HIDDEN IN PLAIN SIGHT

There’s an old joke about a man who crosses the border every day with a wheelbarrow full of sand.

Every day the guard stops him and searches through the sand, every day he finds nothing.

For years the man crosses the border with the wheelbarrow full of sand, the guard knows he’s smuggling something but he searches in the sand and finds nothing.

After many years, the guard says he is retiring, can he ask the man one question?

As it’s his last day, the man agrees to answer it.

The guard says, “Every day you cross the border with a wheelbarrow full of sand and every day I search the sand and find nothing. I have to ask you, what are you smuggling?”

The man replies, “Wheelbarrows”.

That is the principle of Hiding in Plain Sight.

In 1942, the allies lost the Battle of the Java Sea, the Japanese sank almost the entire fleet.

A small Dutch minesweeper, the Abraham Crijssen, managed to escape.

It was slow and poorly armed and in seas now controlled by the Japanese navy.

The only chance was to get to Australia, don’t stop just keep going and pray.
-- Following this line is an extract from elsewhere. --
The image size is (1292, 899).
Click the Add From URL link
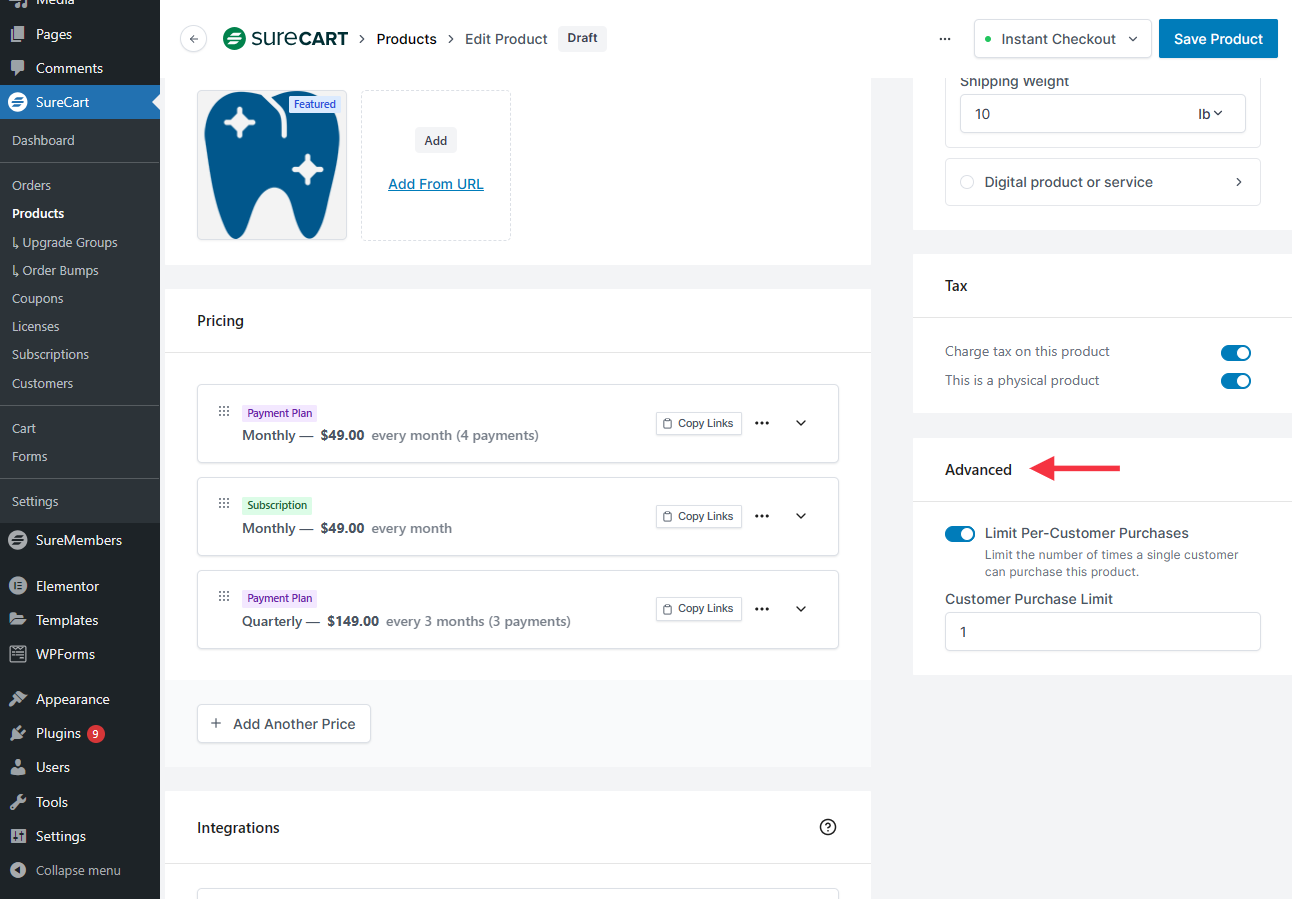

But they were in waters constantly patrolled by the Japanese navy.

The captain decided instead to hide in plain sight.

He disguised his ship as a jungle island.
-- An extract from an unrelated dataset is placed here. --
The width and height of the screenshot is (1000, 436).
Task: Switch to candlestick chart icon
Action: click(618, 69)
The crew covered it with every bit of foliage they could gather, and they painted every bit of metal to look like sand and rock.

The ship only travelled at night, during the day it moored next to a similar looking island.

Japanese planes passed over, looking for a ship but all they saw was small islands.

After 8 days, the Abraham Chrijssen arrived safely in Australia.

Edgar Allan Poe was the first person to write about hiding in plain sight, in 1844 in The Purloined Letter.

The entire French police force search a flat for an incriminating letter.

The flat they are searching belongs to a criminal mastermind, so they know it must be in the most devious of hiding places.

They search for secret compartments, they search behind the wallpaper, they search inside the legs of furniture, they poke needles into cushions, they find nothing.

Eventually Poe’s detective, the precursor to Sherlock Holmes, says that he has found it.

The police are gobsmacked and ask him what they missed.

He says they missed the obvious, it was crumpled up and dirty on a table by the door.

The place that the master criminal knew was far too obvious for them to even consider.

We are like those policemen.

We have entire research and marketing departments dedicated to finding the most complicated solutions to brand problems.

Clients change agencies based on these different complicated strategic insights.

But all the sophisticated marketing types ignore the basic problem.

The numbers are: 4% of advertising is remembered favourably and 7% is remembered negatively.

These are the only numbers we seem capable of understanding.

We totally miss the biggest number of all which is hiding in plain sight: 89% of advertising isn’t noticed or remembered.

While we are looking for more complicated solutions, we miss the fact that guarantees the failure of whatever we do: 89% of advertising isn’t noticed or remembered.

Just like the border guard, or the Japanese navy, or the French police force, we miss the real problem because it is hiding in plain sight.

As Bill Bernbach said, “If no one notices your advertising, everything else is academic”.